Outside of this setting, however, and in the absence of legislation that criminalizes suicide (suicide has not been a crime in most Australian states since at least the 1960s), there is a much less clear framework for understanding, let alone facilitating, the suicide process. The cohort I refer to here are the well elderly, those 80-somethings who identify as ‘tired of life’. On the basis of the changing demographic make-up of Exit International (the advocacy organization founded by Philip Nitschke after the ROTI Act was overturned, operating in a number of countries throughout the English-speaking world), it is this group which we predict will occupy centre stage of the right to die debate in years to come. Here, the role of the psychiatric profession will be questioned, given the lack of a legal mandate. The moral issue, though, is an entirely different matter.

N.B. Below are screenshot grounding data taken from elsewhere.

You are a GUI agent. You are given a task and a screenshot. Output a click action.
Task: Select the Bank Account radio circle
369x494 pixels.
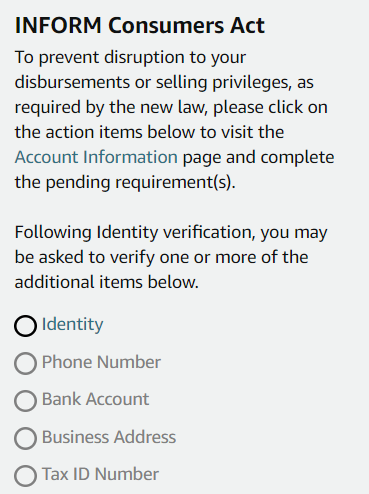click(25, 401)
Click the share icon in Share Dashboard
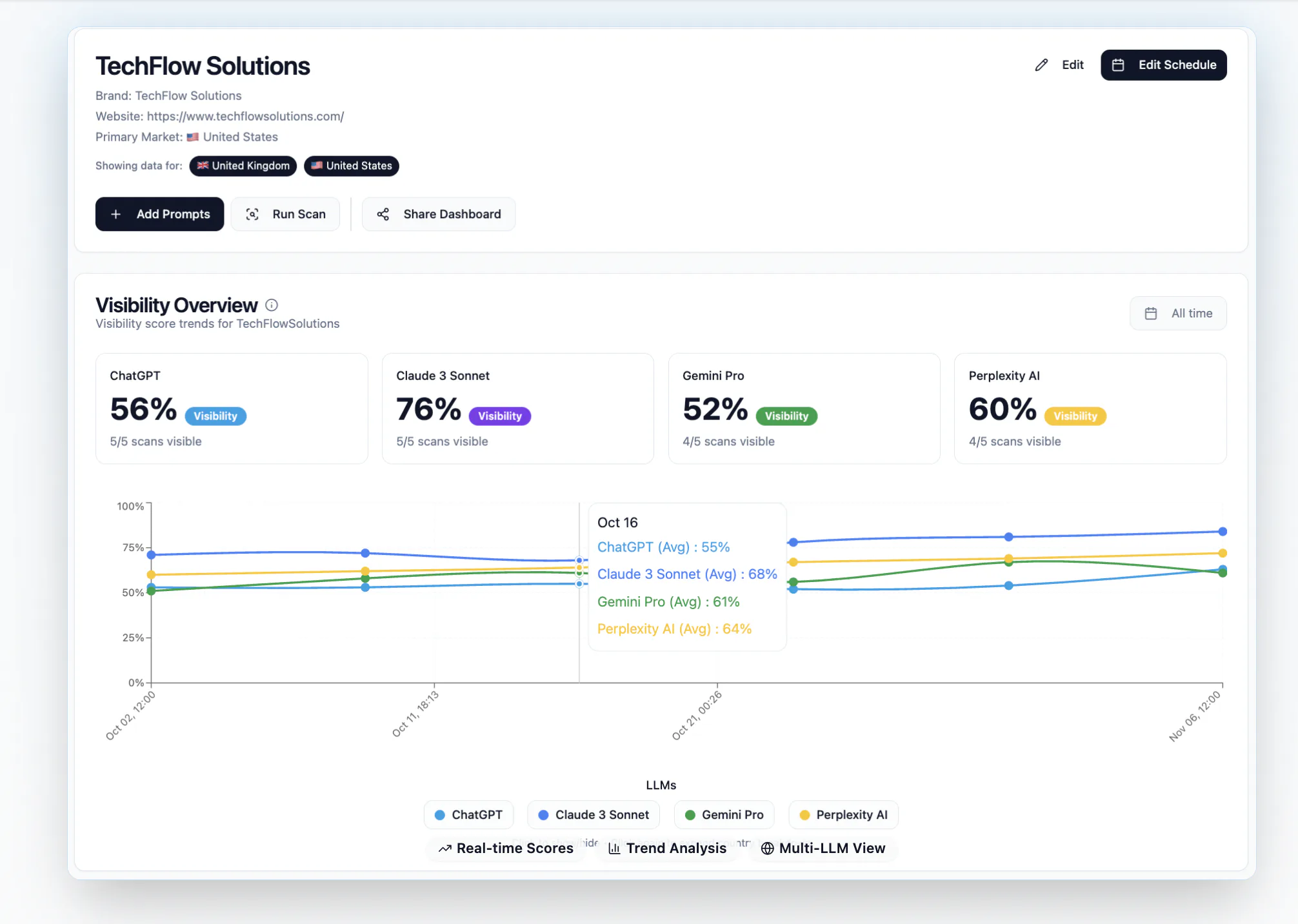The image size is (1298, 924). coord(383,214)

While critics will likely insist that elderly elective suicide is nothing short of ‘malignant narcissistic preoccupation masquerading as autonomous self-regard’ [9], this view has not stopped this new social movement from emerging. In Australia there have been high profile proponents of the ‘tired of life’ mindset such as retired French academic, Lisette Nigot. In November 2002, the Sydney Morning Herald reported Nigot's reason for ending her life as ‘she did not want to live to 80’ [10]. A member of Exit International, in the documentary film Mademoiselle and the Doctor, Lisette stated that her intention was to ‘go while the going is good.’

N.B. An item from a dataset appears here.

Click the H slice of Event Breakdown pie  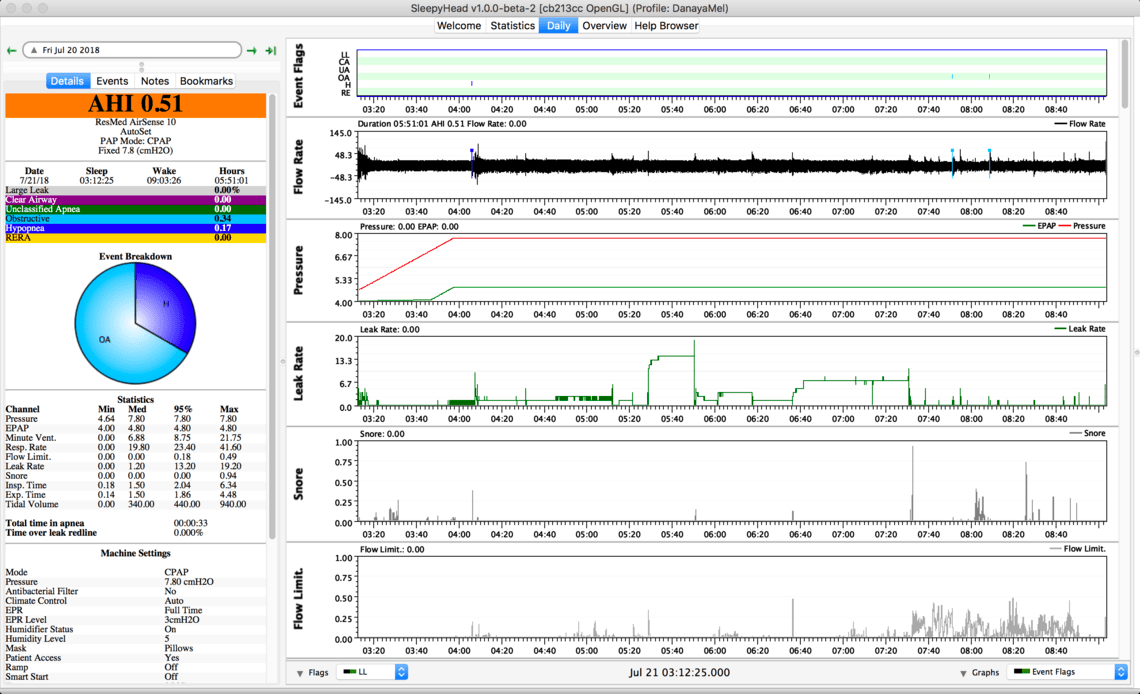(165, 302)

More recently in the Netherlands, the citizens' action group, Uit Vrije Wil, has reportedly gathered over 100,000 signatures to force a referendum on whether 70-somethings who are not experiencing hopeless or unbearable suffering, people who believe they have lived ‘long enough’ should be able to obtain assistance to die [11]. While some reports state that the Royal Dutch Medical Association has rejected the proposal outright [12], other reports say a middle ground has been proposed by including ‘anyone who is elderly and weary is suffering from some degree of geriatric affliction’ as falling within the current Euthanasia Act guidelines of ‘hopeless and unbearable suffering’ [13].
Conclusion
With the exception of Switzerland, the medical profession is pivotal to and controls the modern assisted dying process. While Swiss law does not mandate the involvement of the profession in an assisted suicide, the fact that the sodium pentobarbital can only be prescribed by, and at the sole discretion of, a doctor places the profession at a critical juncture in the suicide process.
Outside of these current legislative models awaits an altogether more challenging environment. This is because it is unlikely that the existential needs of the elderly ‘tired of life’ cohort will ever be addressed by assisted dying legislation. Therefore, given that the chosen actions of such a group will lie outside of such laws, but within current criminal codes, the questions to be asked are how, and indeed should, the medical profession and psychiatry in particular be involved? How, in the face of an increasingly complex dying process, should the wishes of this generational group be addressed, respected or dismissed as the ultimate indulgence of the modern autonomous lifestyle?